### SOURCE DOCUMENT
By Thomas Sileo11 min read

A quick demo of nux features.

I’ve been worrying about my NAS drives lately and wanted to start monitoring disks health using SMART (Self-Monitoring, Analysis and Reporting Technology).

nux is a new part of my self-hosted infrastructure that ingests events (and provides notifications). It’s a perfect fit to track disks health.

nux comes with a suite of tools from a basic CLI (nux-notify) to tools for monitoring cron jobs (nux-wrap), but for monitoring disks, I’m going to demo nux-analyze.

nux-analyze is a tool that uses Lua scripts to extract events from log files and any structured data.

Step 1: Getting the SMART Data

smartctl (from smartmontools) is a CLI tool that can read SMART data from the drive.

-H outputs the “health status”, the passed boolean flag:

sudo smartctl --json -H /dev/sda1
{
  "json_format_version": [
    1,
    0
  ],
  "smartctl": {
    "version": [
      7,
      4
    ],
    "pre_release": false,
    "svn_revision": "5530",
    "platform_info": "x86_64-linux-6.14.0-37-generic",
    "build_info": "(local build)",
    "argv": [
      "smartctl",
      "--json",
      "-H",
      "/dev/sda1"
    ],
    "drive_database_version": {
      "string": "7.3/5528"
    },
    "exit_status": 0
  },
  "local_time": {
    "time_t": 1771961410,
    "asctime": "Tue Feb 24 20:30:10 2026 CET"
  },
  "device": {
    "name": "/dev/sda1",
    "info_name": "/dev/sda1 [SAT]",
    "type": "sat",
    "protocol": "ATA"
  },
  "smart_status": {
    "passed": true
  }
}

-A outputs vendor-specific attributes and values, i.e. metrics

sudo smartctl --json -A /dev/sda1                                                 
{                                                            
  "json_format_version": [                                                                                                 
    1,                                                       
    0                                                        
  ],                                                         
  "smartctl": {                                              
    "version": [                                             
      7,                                                                                                                   
      4                                                                                                                    
    ],                                                       
    "pre_release": false,                                                                                                  
    "svn_revision": "5530",                                                                                                
    "platform_info": "x86_64-linux-6.14.0-37-generic",                                                                     
    "build_info": "(local build)",                                                                                         
    "argv": [                                                                                                              
      "smartctl",                                            
      "--json",                                              
      "-A",                                                                                                                
      "/dev/sda1"
######
BRIEF A = Decide whether each statement agrees with the post on monitoring disk health with nux. Answer yes or no for each, and quote the words of the post that decide it: (i) nux-analyze extracts events by means of Lua scripts; (ii) nux-wrap is the tool the author demonstrates for monitoring disks; (iii) smartctl comes from smartmontools.
BRIEF B = Edit the passage of the post on monitoring disk health with nux from "A quick demo" to "any structured data.", changing "self-hosted" to "home", and give the revised passage.
BRIEF C = Proceed with the post on monitoring disk health with nux, continuing after its last line.
### DATA
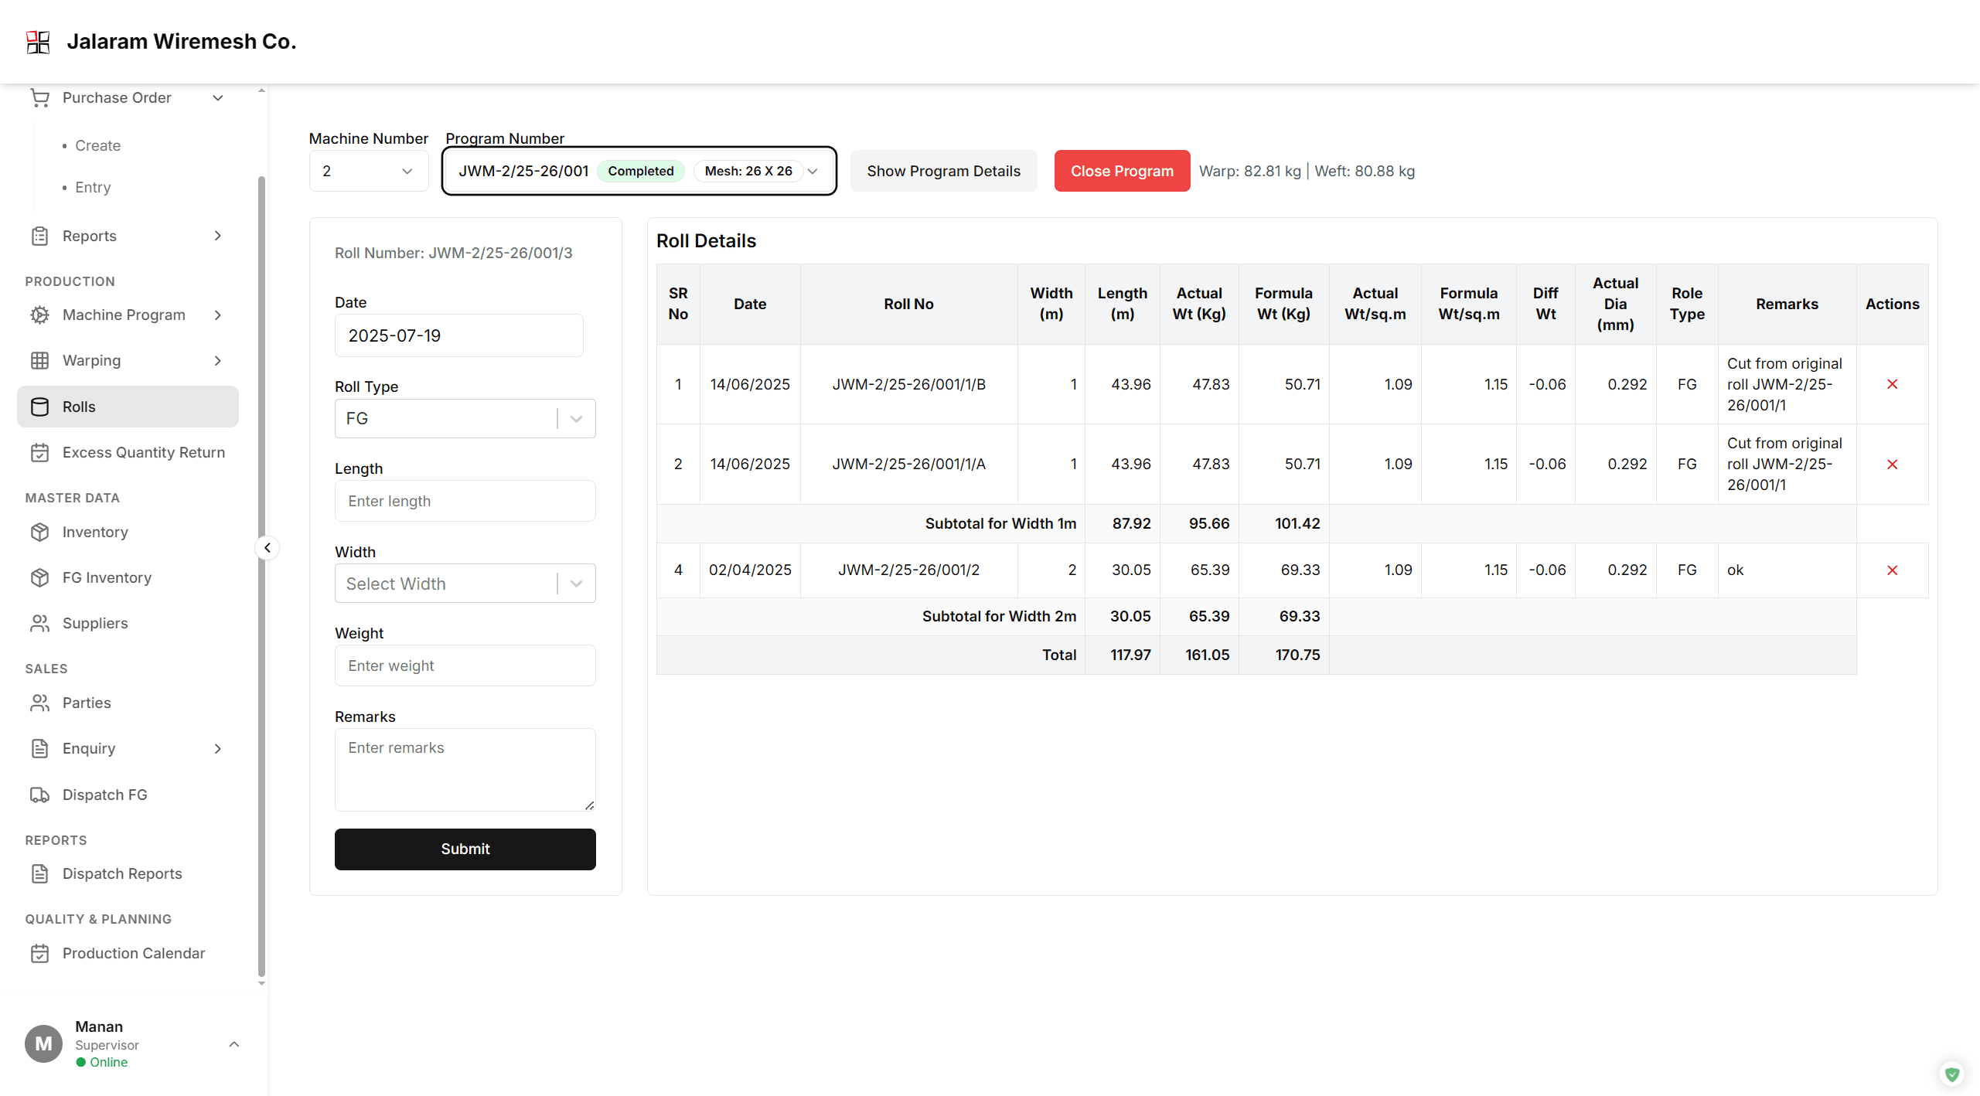Viewport: 1980px width, 1096px height.
Task: Click the Dispatch Reports icon
Action: click(40, 873)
######
EXERCISE RESULT A =
(i) Yes: "nux-analyze is a tool that uses Lua scripts to extract events from log files and any structured data."
(ii) No: "but for monitoring disks, I’m going to demo nux-analyze."
(iii) Yes: "smartctl (from smartmontools) is a CLI tool that can read SMART data from the drive."

EXERCISE RESULT B =
A quick demo of nux features.

I’ve been worrying about my NAS drives lately and wanted to start monitoring disks health using SMART (Self-Monitoring, Analysis and Reporting Technology).

nux is a new part of my home infrastructure that ingests events (and provides notifications). It’s a perfect fit to track disks health.

nux comes with a suite of tools from a basic CLI (nux-notify) to tools for monitoring cron jobs (nux-wrap), but for monitoring disks, I’m going to demo nux-analyze.

nux-analyze is a tool that uses Lua scripts to extract events from log files and any structured data.

EXERCISE RESULT C =
    ],                                                       
    "drive_database_version": {                              
      "string": "7.3/5528"                                                                                                 
    },                                                                                                                     
    "exit_status": 0                                         
  },                                                         
  "local_time": {                                            
    "time_t": 1771961544,                                    
    "asctime": "Tue Feb 24 20:32:24 2026 CET"                                                                              
  },                                                         
  "device": {              
    "name": "/dev/sda1",                                     
    "info_name": "/dev/sda1 [SAT]",                          
    "type": "sat",                                           
    "protocol": "ATA"  
  },                                                                                                                       
  "ata_smart_attributes": {
    "revision": 10,
    "table": [
      {
        "id": 1,
        "name": "Raw_Read_Error_Rate",
        "value": 80,
        "worst": 64,
        "thresh": 44,
        "when_failed": "",
        "flags": {
          "value": 15,
          "string": "POSR-- ", 
          "prefailure": true,
          "updated_online": true,
          "performance": true, 
          "error_rate": true,
          "event_count": false,
          "auto_keep": false
        },
        "raw": {
          "value": 102659272,
          "string": "102659272"
        }
      },
      [...]
    ]
  },
  "power_on_time": {
    "hours": 5425
  },
  "power_cycle_count": 7,
  "temperature": {
    "current": 37
  }
}

Reading SMART data requires root, so I chose to run a script as root that dumps the output to a log file (JSONL is the format for new-line-delimited JSON objects):

#!/bin/bash
for disk in /dev/sd? /dev/nvme?n?; do
    [ -e "$disk" ] || continue
    sudo smartctl -A -H --json "$disk" 2>/dev/null | \
        jq -c --arg disk "$disk" '{disk: $disk} + .' 
done > /var/log/smart.jsonl

Now that the data is in a JSONL log file, we can write a nux-analyze script to process it.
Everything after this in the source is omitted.